:: INSTRUCTIONS ::
(1) Print a section of the Álvaro VI text verbatim, beginning at the words "- Reign: 1636" and ending after "Kingdom of Kongo.".
(2) Answer these questions from the Álvaro VI text.
(a) On what date did Álvaro VI die?
(b) In which language is he called Nimi a Lukeni a Nzenze a Ntumba?
(c) Which duchy did the future Álvaro VI receive in 1634?

:: PASSAGE ::
- Reign: 1636 - 1641
- Predecessor: Álvaro V
- Successor: Garcia II
- Died: 22 February 1641
- Dynasty: Kinlaza dynasty

= Álvaro VI of Kongo =

Álvaro VI of Kongo, sometimes called Nimi a Lukeni a Nzenze a Ntumba (in the Kikongo language), was a ruler of the Kingdom of Kongo.

He was the first member of the Kinlaza kanda, and like his brother, Garcia II established the line in power. At the death of his predecessor, Alvaro IV an eleven year old candidate from the House of Kwilu, was overthrown by the ambitious Daniel da Silva, Duke of Mbamba. Alvaro VI and his brother Garcia defended the young king. In gratitude Alvaro V awarded the future Alvaro VI with the duchy of Mbamba in 1634. Alvaro IV died shortly after and was succeeded by his half brother, Alvaro V who was then himself poisoned.

:: MATERIAL PROVIDED ::
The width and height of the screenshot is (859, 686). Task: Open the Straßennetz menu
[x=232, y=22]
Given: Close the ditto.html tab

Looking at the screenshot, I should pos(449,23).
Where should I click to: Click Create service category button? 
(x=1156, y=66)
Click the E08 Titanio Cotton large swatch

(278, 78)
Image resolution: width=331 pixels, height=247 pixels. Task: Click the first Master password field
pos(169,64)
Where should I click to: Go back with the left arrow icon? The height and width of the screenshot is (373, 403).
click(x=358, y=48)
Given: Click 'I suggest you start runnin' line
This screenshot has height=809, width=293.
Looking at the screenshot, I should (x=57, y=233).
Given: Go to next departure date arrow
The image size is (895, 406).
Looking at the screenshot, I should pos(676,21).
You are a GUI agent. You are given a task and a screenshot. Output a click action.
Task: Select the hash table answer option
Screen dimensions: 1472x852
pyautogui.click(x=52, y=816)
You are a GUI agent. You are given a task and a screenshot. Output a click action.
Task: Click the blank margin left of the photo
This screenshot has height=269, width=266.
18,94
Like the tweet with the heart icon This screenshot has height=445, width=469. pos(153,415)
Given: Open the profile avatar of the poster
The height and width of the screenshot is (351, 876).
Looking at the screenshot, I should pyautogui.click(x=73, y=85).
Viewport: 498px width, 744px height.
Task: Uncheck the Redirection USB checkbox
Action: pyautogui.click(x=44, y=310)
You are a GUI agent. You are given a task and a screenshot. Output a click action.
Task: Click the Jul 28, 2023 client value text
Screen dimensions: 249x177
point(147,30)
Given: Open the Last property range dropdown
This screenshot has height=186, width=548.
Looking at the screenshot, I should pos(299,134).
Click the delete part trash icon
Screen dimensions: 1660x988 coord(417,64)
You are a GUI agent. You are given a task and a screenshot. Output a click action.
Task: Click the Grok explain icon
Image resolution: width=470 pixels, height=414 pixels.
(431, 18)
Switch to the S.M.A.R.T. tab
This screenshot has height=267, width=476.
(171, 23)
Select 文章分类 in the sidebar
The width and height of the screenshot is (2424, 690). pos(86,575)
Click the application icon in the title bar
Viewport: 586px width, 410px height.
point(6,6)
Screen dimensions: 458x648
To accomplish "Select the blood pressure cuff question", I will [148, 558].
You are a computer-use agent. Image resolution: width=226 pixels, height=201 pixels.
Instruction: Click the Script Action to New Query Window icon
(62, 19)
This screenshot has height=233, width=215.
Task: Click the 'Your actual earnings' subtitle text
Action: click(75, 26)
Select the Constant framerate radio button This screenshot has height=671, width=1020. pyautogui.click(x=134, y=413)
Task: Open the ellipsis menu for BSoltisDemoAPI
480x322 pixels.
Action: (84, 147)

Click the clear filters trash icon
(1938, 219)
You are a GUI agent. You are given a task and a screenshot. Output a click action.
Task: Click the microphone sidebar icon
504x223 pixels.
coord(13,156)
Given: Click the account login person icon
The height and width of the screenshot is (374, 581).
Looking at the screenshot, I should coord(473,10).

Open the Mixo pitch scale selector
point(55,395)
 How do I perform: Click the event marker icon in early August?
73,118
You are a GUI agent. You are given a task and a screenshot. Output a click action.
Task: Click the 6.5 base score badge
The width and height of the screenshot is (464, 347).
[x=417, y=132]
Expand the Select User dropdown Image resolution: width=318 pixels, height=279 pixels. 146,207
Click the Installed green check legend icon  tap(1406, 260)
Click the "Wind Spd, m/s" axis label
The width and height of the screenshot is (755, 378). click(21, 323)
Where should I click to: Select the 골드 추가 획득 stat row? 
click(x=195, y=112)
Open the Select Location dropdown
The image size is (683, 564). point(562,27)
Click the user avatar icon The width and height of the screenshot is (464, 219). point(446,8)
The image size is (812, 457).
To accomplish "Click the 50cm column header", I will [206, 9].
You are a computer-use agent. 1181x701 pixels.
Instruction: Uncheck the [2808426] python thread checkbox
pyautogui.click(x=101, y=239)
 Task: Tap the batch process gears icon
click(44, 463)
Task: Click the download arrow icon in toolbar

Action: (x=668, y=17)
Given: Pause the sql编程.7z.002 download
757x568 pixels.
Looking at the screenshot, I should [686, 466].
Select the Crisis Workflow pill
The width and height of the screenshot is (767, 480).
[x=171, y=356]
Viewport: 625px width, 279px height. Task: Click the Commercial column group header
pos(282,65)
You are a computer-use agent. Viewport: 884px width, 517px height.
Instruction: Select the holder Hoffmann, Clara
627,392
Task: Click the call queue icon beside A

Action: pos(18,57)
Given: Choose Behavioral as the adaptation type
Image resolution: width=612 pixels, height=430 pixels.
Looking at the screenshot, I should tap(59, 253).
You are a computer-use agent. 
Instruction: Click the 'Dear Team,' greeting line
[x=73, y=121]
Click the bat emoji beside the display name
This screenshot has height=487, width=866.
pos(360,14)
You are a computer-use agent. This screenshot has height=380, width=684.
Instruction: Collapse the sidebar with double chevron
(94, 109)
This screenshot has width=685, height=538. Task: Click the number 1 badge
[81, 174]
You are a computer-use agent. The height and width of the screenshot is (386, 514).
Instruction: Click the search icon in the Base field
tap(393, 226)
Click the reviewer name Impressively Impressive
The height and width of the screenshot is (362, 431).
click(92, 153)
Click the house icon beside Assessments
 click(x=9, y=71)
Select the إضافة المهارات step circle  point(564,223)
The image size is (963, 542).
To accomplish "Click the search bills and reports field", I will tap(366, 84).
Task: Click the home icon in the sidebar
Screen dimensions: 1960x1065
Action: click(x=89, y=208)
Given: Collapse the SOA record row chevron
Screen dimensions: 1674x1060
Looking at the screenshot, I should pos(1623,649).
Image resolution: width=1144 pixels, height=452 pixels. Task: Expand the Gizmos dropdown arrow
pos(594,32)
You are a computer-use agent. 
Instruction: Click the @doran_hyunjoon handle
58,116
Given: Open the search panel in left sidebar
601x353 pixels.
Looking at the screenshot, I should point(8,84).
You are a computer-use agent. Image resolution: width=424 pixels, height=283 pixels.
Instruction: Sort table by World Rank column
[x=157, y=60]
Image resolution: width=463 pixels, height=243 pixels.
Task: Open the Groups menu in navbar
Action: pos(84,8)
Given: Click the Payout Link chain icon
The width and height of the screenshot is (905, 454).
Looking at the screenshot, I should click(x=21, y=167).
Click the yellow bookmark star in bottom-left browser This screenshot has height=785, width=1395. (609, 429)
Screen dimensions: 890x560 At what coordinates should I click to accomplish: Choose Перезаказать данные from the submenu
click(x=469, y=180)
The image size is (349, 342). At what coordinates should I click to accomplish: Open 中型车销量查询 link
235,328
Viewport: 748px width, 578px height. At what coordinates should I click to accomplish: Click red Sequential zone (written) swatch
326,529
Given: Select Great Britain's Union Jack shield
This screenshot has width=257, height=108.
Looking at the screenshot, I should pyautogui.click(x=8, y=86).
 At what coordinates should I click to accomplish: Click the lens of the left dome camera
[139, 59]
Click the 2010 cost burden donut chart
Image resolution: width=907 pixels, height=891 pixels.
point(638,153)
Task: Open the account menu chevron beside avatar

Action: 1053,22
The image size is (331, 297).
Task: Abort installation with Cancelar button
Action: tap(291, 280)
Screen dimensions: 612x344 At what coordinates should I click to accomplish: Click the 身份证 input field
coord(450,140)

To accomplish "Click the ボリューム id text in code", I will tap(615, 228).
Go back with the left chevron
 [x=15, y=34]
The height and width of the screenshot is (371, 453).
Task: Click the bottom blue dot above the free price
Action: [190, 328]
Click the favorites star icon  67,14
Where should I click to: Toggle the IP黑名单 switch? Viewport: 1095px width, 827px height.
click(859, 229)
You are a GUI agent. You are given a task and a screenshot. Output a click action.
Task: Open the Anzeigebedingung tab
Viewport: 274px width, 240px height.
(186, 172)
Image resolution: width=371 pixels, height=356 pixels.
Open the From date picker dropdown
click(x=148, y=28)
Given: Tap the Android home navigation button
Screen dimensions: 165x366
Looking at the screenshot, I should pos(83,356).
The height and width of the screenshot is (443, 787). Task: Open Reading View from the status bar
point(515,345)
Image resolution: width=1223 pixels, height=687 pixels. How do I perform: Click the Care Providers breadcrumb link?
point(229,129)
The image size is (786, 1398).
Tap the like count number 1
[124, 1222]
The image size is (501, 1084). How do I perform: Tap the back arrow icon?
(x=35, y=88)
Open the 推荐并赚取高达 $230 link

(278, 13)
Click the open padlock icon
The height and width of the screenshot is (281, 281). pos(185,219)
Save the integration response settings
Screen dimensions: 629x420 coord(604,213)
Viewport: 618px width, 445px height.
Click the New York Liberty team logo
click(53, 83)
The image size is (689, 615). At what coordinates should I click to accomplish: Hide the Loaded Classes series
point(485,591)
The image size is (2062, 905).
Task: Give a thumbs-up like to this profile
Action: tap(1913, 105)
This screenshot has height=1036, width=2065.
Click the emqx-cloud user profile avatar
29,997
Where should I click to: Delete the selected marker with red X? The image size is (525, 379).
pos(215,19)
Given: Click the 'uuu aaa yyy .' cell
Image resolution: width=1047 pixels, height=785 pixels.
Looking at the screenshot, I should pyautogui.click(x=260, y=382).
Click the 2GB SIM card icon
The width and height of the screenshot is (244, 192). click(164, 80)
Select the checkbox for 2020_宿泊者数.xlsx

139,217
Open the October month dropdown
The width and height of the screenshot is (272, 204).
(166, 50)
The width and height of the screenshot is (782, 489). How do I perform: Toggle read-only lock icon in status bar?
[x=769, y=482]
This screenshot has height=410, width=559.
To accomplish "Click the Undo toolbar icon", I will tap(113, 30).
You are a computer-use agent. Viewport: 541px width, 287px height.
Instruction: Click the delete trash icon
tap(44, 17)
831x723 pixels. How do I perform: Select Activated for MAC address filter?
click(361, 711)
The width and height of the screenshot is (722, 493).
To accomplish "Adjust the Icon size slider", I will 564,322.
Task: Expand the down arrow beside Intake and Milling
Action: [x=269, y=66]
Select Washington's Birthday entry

:: RESULTS FOR EACH TASK ::
(1)
- Reign: 1636 - 1641
- Predecessor: Álvaro V
- Successor: Garcia II
- Died: 22 February 1641
- Dynasty: Kinlaza dynasty

= Álvaro VI of Kongo =

Álvaro VI of Kongo, sometimes called Nimi a Lukeni a Nzenze a Ntumba (in the Kikongo language), was a ruler of the Kingdom of Kongo.

(2)
(a) 22 February 1641
(b) Kikongo
(c) Mbamba